Format each line of the material below as a string in a JSON list, one string per line and no blank lines. Leave the pictures out of the answer.

********************

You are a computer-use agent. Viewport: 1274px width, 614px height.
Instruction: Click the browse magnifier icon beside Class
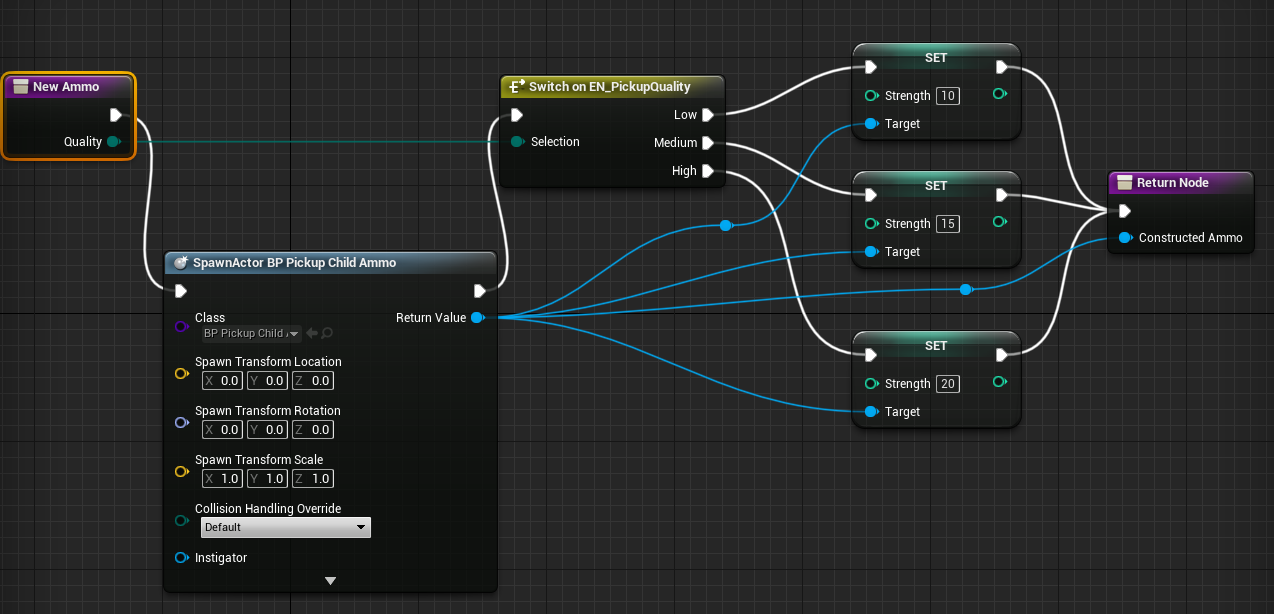(327, 333)
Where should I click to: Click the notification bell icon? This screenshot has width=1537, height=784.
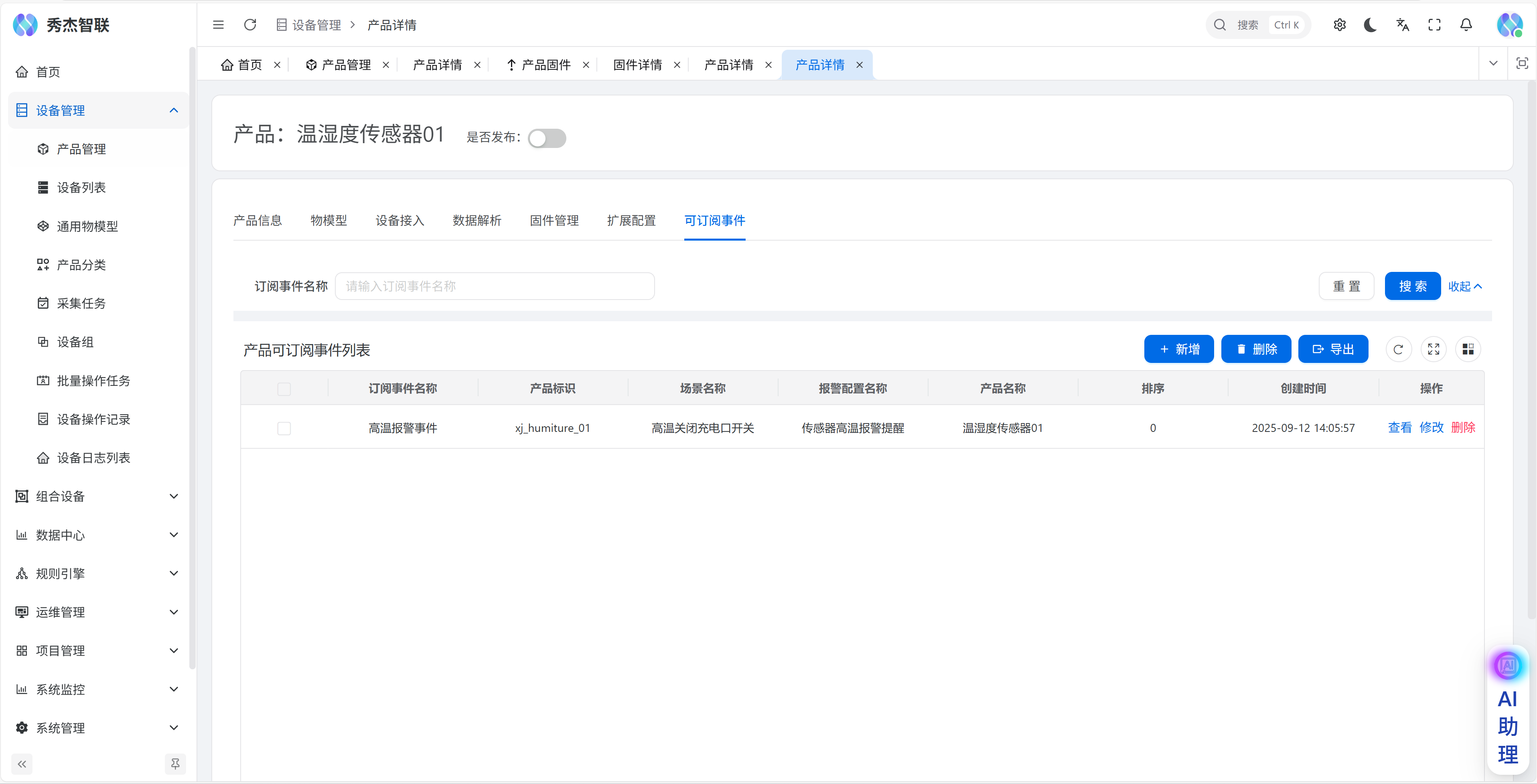tap(1465, 25)
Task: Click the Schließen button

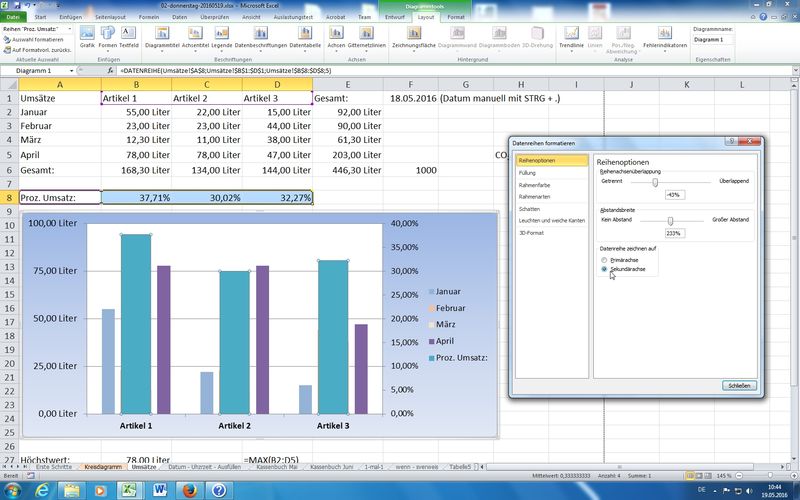Action: point(737,385)
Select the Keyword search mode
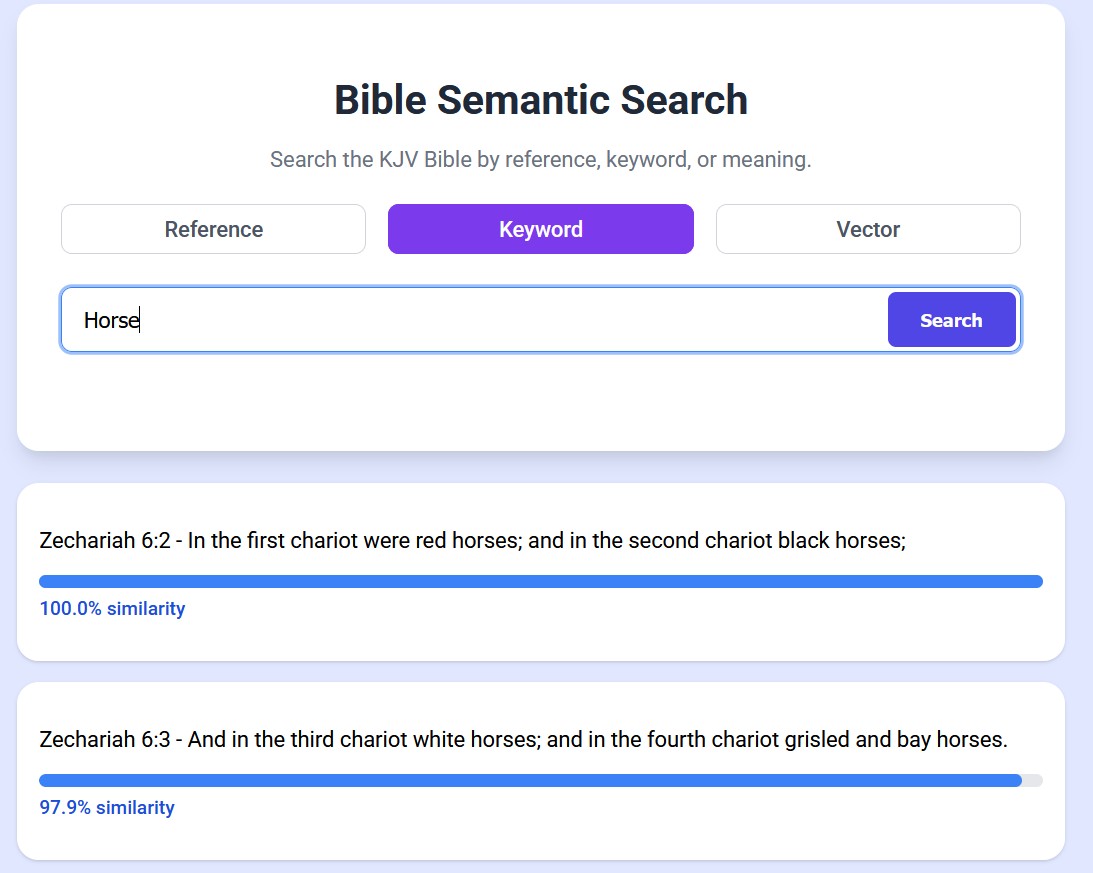 tap(540, 229)
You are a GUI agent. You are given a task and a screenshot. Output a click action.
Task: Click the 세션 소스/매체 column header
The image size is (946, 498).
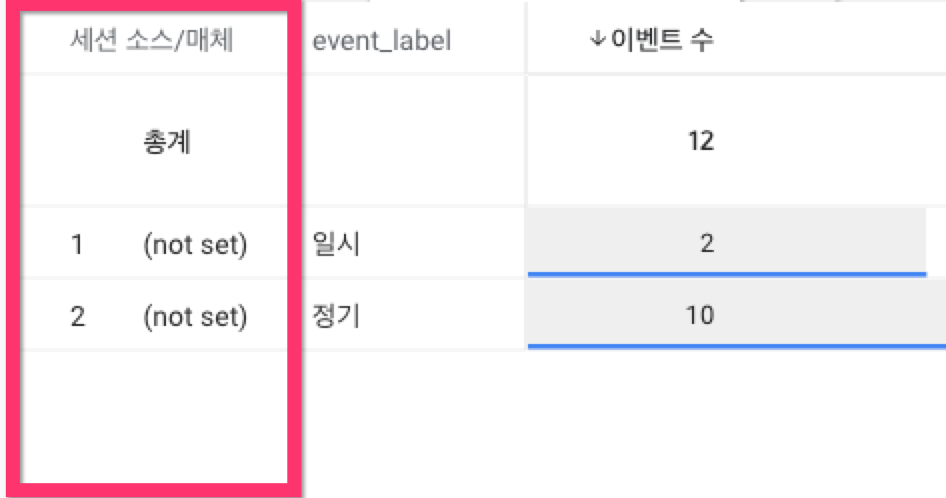pyautogui.click(x=151, y=40)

********************

### Exercise answer
[
  "You are a computer-use agent. Viewport: 1274px width, 614px height.",
  "Instruction: Click the browse magnifier icon beside Class",
  "(327, 333)",
  "Where should I click to: Click the notification bell icon? This screenshot has width=1537, height=784.",
  "tap(1465, 25)",
  "Task: Click the Schließen button",
  "Action: point(737,385)",
  "Select the Keyword search mode",
  " tap(540, 229)",
  "You are a GUI agent. You are given a task and a screenshot. Output a click action.",
  "Task: Click the 세션 소스/매체 column header",
  "The image size is (946, 498).",
  "pyautogui.click(x=151, y=40)"
]